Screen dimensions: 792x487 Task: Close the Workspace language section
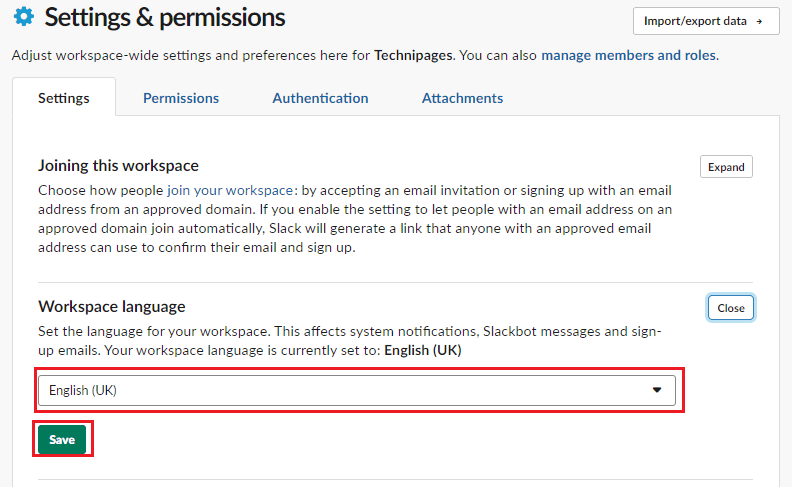731,308
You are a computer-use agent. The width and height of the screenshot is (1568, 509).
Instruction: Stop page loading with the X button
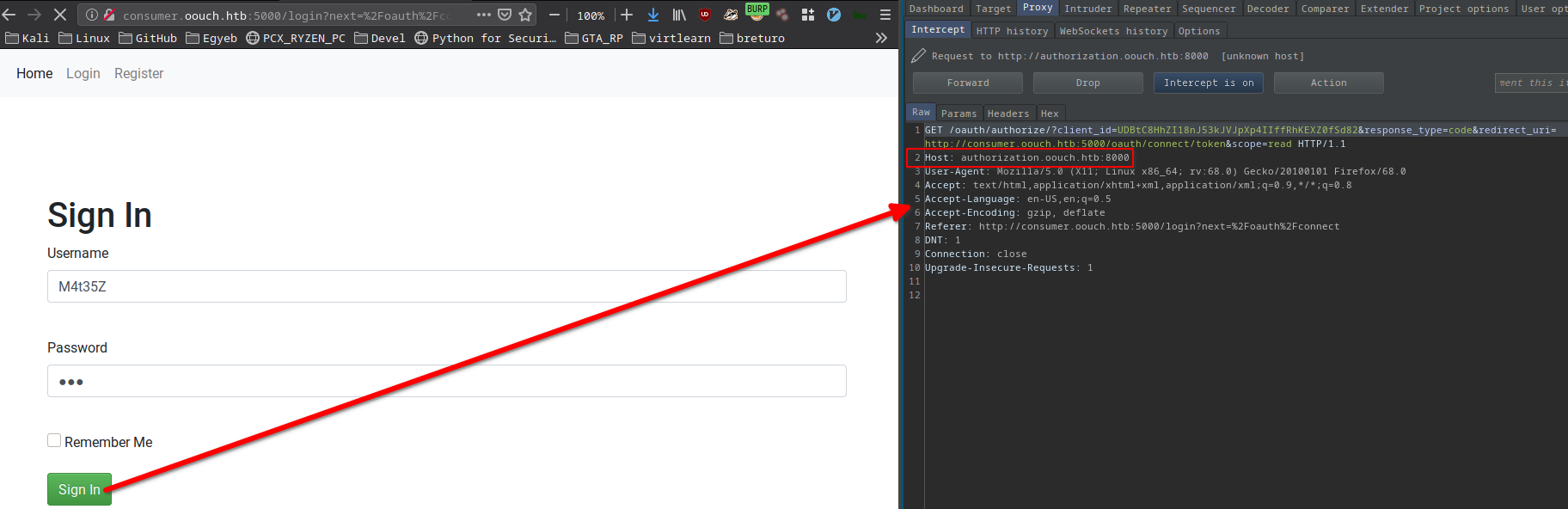[59, 15]
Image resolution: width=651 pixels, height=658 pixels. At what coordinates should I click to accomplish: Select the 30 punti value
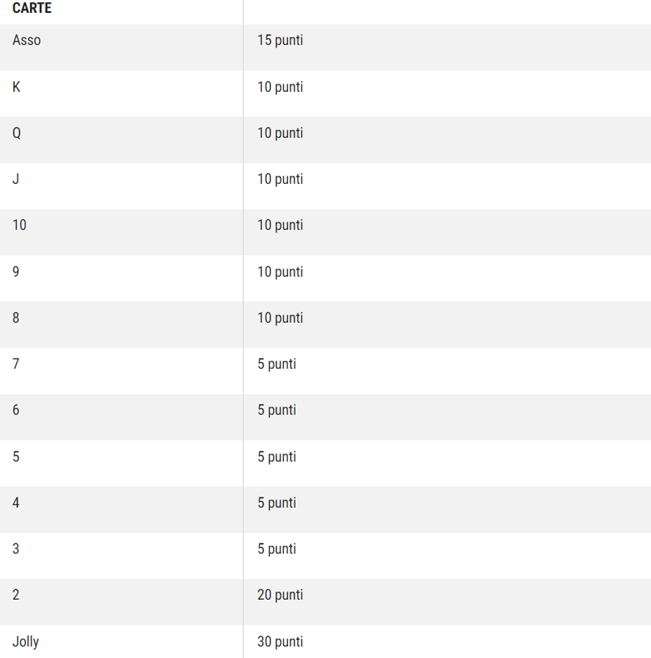click(280, 641)
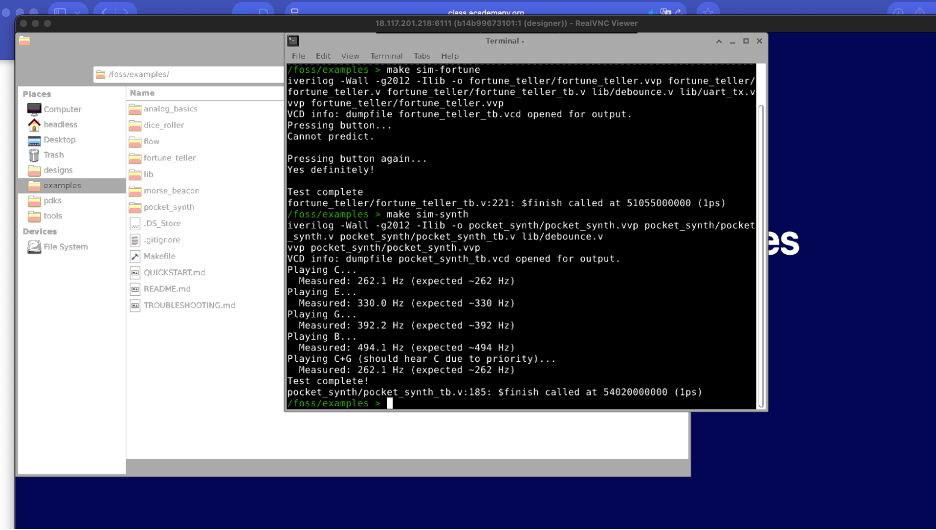Select the fortune_teller folder icon

click(136, 158)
□ □ □
* _Exercise details_: Reproduce every line of the data above verbatim, omitting the pictures.

* _Expected answer_:
Screen dimensions: 792x487 Task: Close the Workspace language section
731,308
You are a computer-use agent. The width and height of the screenshot is (1568, 509).
Instruction: Stop page loading with the X button
[59, 15]
Image resolution: width=651 pixels, height=658 pixels. At what coordinates should I click to accomplish: Select the 30 punti value
click(280, 641)
Select the fortune_teller folder icon

click(136, 158)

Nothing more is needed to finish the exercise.